WHAT TO DO: Go through the material below, noting each line where the string "Switch" appears, and give only the total.
____ EXERCISE DATA
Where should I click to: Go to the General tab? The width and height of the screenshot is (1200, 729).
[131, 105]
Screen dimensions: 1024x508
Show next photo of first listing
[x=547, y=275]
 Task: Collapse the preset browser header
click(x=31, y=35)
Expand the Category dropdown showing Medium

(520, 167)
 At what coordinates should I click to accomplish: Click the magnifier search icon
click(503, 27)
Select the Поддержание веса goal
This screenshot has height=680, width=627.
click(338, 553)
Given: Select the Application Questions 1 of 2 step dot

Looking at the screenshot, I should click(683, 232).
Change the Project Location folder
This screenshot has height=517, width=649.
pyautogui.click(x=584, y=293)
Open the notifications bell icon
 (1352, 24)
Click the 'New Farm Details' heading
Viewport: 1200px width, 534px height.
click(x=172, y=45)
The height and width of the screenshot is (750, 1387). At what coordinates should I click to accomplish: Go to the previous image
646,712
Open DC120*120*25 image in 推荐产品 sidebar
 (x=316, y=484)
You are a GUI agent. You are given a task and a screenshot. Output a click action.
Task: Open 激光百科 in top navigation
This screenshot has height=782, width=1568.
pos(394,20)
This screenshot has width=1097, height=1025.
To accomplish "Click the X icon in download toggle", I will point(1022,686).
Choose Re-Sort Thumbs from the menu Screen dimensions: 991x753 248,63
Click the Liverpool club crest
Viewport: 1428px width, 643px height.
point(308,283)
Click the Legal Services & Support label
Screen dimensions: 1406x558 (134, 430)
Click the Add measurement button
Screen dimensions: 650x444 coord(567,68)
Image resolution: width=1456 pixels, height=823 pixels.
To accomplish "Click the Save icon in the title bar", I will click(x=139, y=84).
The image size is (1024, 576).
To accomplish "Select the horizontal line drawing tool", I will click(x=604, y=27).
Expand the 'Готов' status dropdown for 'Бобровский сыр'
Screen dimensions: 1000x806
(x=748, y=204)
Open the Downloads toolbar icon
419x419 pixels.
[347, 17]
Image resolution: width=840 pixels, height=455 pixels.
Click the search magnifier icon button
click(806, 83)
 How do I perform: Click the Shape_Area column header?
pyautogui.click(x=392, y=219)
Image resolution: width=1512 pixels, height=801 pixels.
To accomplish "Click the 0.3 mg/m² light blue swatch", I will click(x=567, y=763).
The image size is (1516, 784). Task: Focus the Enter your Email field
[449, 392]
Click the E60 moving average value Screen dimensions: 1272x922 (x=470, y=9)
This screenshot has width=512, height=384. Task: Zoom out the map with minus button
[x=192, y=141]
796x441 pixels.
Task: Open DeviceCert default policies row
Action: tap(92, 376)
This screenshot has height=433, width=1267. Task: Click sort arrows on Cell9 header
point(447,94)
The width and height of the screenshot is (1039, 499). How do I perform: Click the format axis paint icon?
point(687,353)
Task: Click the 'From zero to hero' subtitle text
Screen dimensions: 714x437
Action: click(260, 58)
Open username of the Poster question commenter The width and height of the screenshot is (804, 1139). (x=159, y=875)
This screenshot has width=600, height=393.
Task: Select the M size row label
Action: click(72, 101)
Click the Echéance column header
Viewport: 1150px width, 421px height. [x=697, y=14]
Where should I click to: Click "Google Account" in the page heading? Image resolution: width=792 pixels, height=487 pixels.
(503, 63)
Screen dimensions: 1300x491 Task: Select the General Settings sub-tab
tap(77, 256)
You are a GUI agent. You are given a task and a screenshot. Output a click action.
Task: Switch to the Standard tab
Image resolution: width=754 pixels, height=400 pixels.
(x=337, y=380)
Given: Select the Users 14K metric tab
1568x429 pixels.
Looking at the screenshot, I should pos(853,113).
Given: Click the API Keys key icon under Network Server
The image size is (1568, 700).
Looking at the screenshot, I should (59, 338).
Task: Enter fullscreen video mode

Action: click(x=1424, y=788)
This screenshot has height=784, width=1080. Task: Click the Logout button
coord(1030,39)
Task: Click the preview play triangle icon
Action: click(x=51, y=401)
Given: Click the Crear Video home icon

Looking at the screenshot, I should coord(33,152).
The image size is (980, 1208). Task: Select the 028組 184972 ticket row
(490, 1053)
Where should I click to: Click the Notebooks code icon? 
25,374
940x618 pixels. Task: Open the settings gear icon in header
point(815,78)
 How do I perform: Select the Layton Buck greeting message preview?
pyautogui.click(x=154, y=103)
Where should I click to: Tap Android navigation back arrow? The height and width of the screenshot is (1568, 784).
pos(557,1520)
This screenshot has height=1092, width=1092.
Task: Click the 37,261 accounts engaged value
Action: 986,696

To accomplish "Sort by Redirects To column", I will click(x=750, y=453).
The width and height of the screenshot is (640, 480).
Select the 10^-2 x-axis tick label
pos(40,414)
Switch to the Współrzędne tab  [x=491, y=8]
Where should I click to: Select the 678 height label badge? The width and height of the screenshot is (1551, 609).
________
ANSWER TO THE EXERCISE: 2